* **WHAT YOU ARE ASKED TO DO**: From the forum thread about spelling "ma3lish," repeat word for word the stretch from "معلش and معليش" through "in modern Egyptian.".

* **SOURCE DOCUMENT**:
- - -

# All dialects: ma3lish معلش



## Abduljesh

I'm embarrassed to say I have no idea how to write malish (No worries, it can't be helped) can someone enlighten me?


----------



## Josh_

It is a colloquial word, and as such there is no standard way to spell it.  I have seen it spelled a variety of ways.  Some such ways include  معلشّ، معلهش، معلاش and معليش.  

As for the origin, I believe it is a combination of the three words ما عليه شيء.


----------



## Abduljesh

Thank you so very much. I'm glad to have discovered this community.


----------



## cherine

Josh_ said:


> It is a colloquial word, and as such there is no standard way to spell it. I have seen it spelled a variety of ways. Some such ways include معلشّ، معلهش، معلاش and معليش.


معلش and معليش are more common than the other forms. I never say معلاش and معلهش is very old, I only saw it in the title in an old black and white movie معلهش يا زهر where they actually pronounced the haa2: ma3le*h*sh, wich is no longer the case in modern Egyptian.


----------



## azeid

^That's true for Cairo and Alexandria residents but in some regions in Upper Egypt and Delta they tend to pronounce haa2
to be like معلهش or معلاش
or also like معلشى


----------



## Ghabi

^It's great to have an Upper-Egypt speaker here, so we can know the regional differences!

- - -

* **SOURCE EXCERPT**:
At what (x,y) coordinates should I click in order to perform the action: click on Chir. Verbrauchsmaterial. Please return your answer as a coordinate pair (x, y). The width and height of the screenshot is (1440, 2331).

- - -

* **PROBLEM SOLUTION**:
معلش and معليش are more common than the other forms. I never say معلاش and معلهش is very old, I only saw it in the title in an old black and white movie معلهش يا زهر where they actually pronounced the haa2: ma3le*h*sh, wich is no longer the case in modern Egyptian.